Vika was used on Mir when more than three people were on board. Vika needs a supply of canisters to work, which must be flown into space. An example of this is Progress M-34, which carried 60 canisters to Mir in 1997 along with other cargo. If Vika and Elektron stopped working, the station would have to rely on a limited supply of bottled oxygen.

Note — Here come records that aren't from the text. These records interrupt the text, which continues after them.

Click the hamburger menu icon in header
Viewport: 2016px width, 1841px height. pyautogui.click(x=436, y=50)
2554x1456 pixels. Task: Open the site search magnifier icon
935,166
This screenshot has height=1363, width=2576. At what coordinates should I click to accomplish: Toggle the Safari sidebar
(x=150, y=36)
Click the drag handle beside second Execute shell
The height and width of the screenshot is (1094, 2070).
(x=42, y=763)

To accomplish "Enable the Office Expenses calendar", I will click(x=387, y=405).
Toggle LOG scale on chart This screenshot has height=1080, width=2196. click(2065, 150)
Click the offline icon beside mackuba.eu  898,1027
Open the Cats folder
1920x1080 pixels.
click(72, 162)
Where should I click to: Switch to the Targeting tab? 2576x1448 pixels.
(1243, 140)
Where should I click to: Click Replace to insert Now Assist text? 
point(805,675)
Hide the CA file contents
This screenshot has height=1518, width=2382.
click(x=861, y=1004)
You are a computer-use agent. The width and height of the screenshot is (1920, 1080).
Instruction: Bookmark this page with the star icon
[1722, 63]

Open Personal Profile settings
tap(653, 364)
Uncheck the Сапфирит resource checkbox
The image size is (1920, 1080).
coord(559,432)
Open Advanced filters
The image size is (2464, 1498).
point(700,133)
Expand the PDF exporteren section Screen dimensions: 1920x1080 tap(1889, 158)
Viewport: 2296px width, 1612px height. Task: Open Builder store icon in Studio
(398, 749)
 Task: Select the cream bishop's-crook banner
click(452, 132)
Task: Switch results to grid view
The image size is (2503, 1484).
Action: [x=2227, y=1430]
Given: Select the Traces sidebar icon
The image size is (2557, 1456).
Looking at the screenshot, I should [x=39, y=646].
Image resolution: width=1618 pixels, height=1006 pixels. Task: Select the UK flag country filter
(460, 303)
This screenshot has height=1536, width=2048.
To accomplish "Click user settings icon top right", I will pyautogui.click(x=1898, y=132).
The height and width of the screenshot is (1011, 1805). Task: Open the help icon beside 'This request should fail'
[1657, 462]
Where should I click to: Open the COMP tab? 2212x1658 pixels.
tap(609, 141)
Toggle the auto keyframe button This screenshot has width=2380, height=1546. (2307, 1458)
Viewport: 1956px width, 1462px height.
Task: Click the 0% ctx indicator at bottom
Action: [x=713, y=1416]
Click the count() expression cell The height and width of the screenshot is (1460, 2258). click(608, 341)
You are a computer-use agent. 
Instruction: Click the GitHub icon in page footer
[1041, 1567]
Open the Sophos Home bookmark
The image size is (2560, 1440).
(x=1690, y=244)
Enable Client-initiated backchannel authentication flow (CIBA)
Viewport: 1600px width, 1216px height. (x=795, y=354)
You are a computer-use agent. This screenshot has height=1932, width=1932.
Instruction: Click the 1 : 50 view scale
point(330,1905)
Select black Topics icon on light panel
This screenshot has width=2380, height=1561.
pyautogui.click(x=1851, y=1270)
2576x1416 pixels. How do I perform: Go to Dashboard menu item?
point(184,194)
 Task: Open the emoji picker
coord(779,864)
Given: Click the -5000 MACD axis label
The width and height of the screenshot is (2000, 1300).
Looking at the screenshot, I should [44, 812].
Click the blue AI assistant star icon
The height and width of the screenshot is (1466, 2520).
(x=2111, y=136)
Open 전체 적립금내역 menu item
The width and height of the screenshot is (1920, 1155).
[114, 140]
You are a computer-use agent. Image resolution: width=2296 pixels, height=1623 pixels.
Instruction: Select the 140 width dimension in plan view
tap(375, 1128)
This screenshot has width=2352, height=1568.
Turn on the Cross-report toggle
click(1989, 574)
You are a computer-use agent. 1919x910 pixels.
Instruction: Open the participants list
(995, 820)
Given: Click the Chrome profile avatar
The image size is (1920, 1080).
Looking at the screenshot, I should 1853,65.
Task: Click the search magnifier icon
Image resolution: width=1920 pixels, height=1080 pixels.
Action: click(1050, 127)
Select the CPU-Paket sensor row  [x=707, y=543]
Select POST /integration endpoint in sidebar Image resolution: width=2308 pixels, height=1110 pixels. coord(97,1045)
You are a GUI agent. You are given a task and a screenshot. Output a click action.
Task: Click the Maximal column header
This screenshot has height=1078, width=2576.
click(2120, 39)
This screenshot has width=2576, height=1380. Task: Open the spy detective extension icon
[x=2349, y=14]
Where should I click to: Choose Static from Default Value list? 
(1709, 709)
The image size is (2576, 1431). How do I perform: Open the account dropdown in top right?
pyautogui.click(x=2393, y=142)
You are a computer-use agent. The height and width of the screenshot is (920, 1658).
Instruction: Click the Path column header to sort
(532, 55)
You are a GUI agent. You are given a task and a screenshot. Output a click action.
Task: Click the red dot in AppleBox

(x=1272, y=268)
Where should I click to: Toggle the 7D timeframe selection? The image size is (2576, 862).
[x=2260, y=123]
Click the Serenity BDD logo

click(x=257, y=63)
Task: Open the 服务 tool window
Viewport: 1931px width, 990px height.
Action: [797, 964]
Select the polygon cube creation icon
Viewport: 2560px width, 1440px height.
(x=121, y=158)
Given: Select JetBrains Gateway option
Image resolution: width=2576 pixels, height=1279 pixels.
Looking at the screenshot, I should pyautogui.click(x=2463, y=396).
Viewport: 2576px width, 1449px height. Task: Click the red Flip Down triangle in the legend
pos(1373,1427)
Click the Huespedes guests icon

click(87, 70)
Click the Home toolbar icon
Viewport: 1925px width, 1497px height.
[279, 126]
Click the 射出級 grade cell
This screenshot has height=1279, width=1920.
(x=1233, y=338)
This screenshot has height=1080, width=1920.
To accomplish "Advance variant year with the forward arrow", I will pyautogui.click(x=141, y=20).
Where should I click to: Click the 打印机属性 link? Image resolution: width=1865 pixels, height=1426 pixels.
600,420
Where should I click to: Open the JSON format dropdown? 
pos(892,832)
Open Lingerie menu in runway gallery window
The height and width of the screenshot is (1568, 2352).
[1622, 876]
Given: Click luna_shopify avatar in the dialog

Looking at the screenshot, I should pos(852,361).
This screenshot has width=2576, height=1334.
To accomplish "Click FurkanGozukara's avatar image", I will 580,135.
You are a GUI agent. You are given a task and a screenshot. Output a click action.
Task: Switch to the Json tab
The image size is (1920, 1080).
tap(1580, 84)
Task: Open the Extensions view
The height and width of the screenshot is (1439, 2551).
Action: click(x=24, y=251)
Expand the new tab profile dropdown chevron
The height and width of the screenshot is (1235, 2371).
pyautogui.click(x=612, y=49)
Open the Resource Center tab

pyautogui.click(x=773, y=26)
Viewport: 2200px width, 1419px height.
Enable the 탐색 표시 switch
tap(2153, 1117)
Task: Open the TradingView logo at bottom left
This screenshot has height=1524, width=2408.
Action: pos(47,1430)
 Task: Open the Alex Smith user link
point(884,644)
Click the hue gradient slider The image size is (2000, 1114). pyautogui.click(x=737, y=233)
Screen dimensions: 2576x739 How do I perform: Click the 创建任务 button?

The fire was a "raging blowtorch" ..
— —Mir crewmember onboard during the fire

In February 1997 a Vika chemical oxygen generator failed on Mir in the Kvant-1 module. It caught fire and spewed a torch-like jet of a molten metal and sparks across one of the Mir space station modules, burning for around 14 minutes and blocking the escape route to the docked Soyuz spacecraft. The fire was eventually extinguished, and the crew was not harmed. A definitive cause of the accident was not determined because the fire destroyed the device. It was suspected that a torn piece of rubber glove worn during assembly likely contaminated the canister. Despite this incident, NASA decided it was still the best supplemental oxygen system available, and supported its use on the then-upcoming ISS. The US and Russia worked together to improve the safety of the system before using it on the new space station.

==Vika on ISS==

A backup to the temperamental Elektron system used on both the ISS and Mir is the Vika solid-fuel oxygen generator (SFOG), which contains a replaceable cartridge – a thin-walled steel tube with a three-part block of oxygen-releasing mixture based on lithium perchlorate. Two parts are tablets of the chemical mixture and the third one is the igniter tablet with a flash igniter. The igniter is struck by a firing pin when the device is activated. One cartridge releases 600 L of oxygen and burns for 5–20 minutes at 450–500 C. The oxygen is cooled and filtered to remove dust and odours, and released into the space station atmosphere.